Abstract
Objective
To study the association of dementia with APOE-e4 and its interaction with age in a nonagenarian Costa Ricans (N-sample) and a general elderly contrast group (GE-sample).
Methods
In both case-control studies, participants were cognitively intact or demented. The N-sample (N=112) was at least age 90; the GE-sample (N=98) was at least age 65.
Results
Dementia and APOE-e4 were not significantly associated in the N-sample, but were in the GE-sample. There was a significant interaction of age with APOE-e4 in the N-sample, but not in the GE-sample. Descriptively dividing the N-sample at the median (age 93) showed a group interaction: APOE-e4 was more associated with dementia in the younger N-sample than in the older N-sample, where six of seven APOE-e4 carriers were cognitively intact.
Conclusions
The results support the reduction in association of APOE-e4 with dementia in extreme old age, consistent with a survivor effect model for successful cognitive aging.

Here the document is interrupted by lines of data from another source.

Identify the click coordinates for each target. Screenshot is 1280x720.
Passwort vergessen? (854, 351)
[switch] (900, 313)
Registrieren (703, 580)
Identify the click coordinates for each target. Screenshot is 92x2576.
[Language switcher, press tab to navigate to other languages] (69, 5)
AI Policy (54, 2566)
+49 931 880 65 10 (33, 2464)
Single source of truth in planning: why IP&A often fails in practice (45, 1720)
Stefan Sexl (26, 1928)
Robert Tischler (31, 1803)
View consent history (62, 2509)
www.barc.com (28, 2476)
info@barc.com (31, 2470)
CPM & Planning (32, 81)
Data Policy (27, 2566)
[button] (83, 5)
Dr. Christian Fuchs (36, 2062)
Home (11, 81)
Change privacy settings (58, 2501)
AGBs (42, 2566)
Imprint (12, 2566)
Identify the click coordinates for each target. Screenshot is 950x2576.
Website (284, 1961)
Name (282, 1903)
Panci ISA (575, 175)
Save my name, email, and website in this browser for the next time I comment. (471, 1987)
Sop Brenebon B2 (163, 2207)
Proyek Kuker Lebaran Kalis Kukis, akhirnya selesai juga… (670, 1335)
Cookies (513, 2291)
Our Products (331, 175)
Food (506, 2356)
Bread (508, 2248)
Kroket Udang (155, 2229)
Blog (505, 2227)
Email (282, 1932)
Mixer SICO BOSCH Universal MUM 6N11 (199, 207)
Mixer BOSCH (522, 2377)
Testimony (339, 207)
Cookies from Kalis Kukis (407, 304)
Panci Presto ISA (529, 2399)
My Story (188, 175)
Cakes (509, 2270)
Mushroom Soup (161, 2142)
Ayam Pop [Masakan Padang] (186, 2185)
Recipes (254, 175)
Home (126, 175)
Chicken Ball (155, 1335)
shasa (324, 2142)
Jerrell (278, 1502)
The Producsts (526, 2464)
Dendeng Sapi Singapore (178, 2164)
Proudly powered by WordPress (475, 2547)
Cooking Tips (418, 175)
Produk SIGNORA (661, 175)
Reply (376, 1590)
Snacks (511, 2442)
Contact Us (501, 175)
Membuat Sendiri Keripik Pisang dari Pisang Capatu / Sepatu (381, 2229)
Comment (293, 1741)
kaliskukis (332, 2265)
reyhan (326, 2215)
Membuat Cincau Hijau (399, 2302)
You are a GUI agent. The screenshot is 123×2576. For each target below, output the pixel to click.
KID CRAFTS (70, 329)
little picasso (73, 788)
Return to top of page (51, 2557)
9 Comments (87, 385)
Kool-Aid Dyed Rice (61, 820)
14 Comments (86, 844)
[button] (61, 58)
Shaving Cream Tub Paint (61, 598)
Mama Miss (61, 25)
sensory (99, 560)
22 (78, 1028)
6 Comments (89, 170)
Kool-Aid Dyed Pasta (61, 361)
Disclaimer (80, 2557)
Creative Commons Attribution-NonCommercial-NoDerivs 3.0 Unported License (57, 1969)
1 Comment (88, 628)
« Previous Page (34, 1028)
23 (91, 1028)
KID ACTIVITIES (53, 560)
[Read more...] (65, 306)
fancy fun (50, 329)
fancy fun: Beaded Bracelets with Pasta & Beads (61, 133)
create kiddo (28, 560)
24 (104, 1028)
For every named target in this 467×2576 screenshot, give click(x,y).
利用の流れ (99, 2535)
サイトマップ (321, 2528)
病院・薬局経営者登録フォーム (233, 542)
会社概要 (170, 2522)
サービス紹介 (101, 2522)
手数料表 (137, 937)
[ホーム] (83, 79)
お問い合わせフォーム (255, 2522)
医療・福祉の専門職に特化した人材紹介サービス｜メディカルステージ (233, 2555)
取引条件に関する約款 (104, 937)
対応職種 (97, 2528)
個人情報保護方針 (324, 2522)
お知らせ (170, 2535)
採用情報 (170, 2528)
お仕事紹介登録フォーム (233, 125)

Keywords: Successful cognitive aging, oldest-old, dementia risk factors
OBJECTIVE
Disease is usually investigated as an exception from non-diseased normality, but a third status is resistance to disease. Studies of disease resistance may be less common because distinguishing resistant individuals is more difficult than identifying disease. However, resistance is especially plausible if there is a low rate of the disease despite high risk.
The apolipoprotein E-e4 allele (APOE-e4) is a risk factor for dementia and cardiovascular disease (6). Many cardiovascular risk factors have been associated with risk for dementia in studies on samples averaging below age 75 (7). In older samples, some of these cardiovascular risk factors – including APOE-e4 – have less risk for dementia. A study pooling 40 samples from around the world found a reduced risk of APOE-4 with increasing age (2), and a study of Cache County, Utah residents found a significant age by APOE-e4 interaction for e4 homozygotes (4).
The present study examined the effect of APOE-e4 in a case-control sample of nonagenarians (N-sample) from the Central Valley of Costa Rica (CVCR), which is relatively culturally and environmentally homogeneous. As a contrast, we also included an independent general elderly CVCR sample (GE-sample, above age 65). The CVRC includes 70% of the Costa Rica’s population, which possesses among the highest life expectancies in the world (8). In addition, the elderly in the CVCR have reduced genetic heterogeneity (9), making it attractive for genetic studies.
METHODS
Selection of Both Samples
The two samples used here were collected independently and had different lower age requirements: the N-sample included those at least age 90; the GE-sample included participants at least age 65. Both sets of participants were assessed by the same geriatrician (DV), using the same criteria to classify dementia and no cognitive impairment, and all were native to the CVRC. Eligibility for both samples included CVCR birth, Alzheimer’s type dementia following DSM-IV criteria or intact cognition excluding any evidence cognitive change. Both samples excluded participants with cognitive impairment without dementia, a history of stroke, or the presence of a potentially dementing disease other than Alzheimer’s disease (AD). IRB approvals were obtained, with informed consent signed by all participants (or proxies, if demented without capacity). All participants were directly examined, with a close relative or caregiver informant providing additional clinical information.
N-sample
Costa Rican Association of Geriatricians physicians referred potential participants at least 90 years old to DV for clinical dementia evaluation including direct and informant assessment on Clinical Dementia Rating (CDR). Four fifths of these participants were patients at Blanco Cervantes National Hospital for Geriatrics and Gerontology, which serves over 80% of Costa Ricans above age 60. In this study of successful cognitive aging, subject selection aimed for a two-thirds cognitively intact sample (3).
GE-sample
All participants were ascertained at Blanco Cervantes hospital, with no overlap with the N-sample. Direct clinical evaluation and informant assessment were conducted by DV on approximately equal subsamples of cognitively intact and demented at least age 60. In the present study, the lower age limit was restricted to age 65, a more conventional age threshold for at-risk individuals, yielding 53 eligible demented cases and 45 cognitively intact controls.
APOE Genotyping
APOE genotype was determined from blood sample DNA. Participants with at least one APOE-e4 allele were called APOE-e4 carriers.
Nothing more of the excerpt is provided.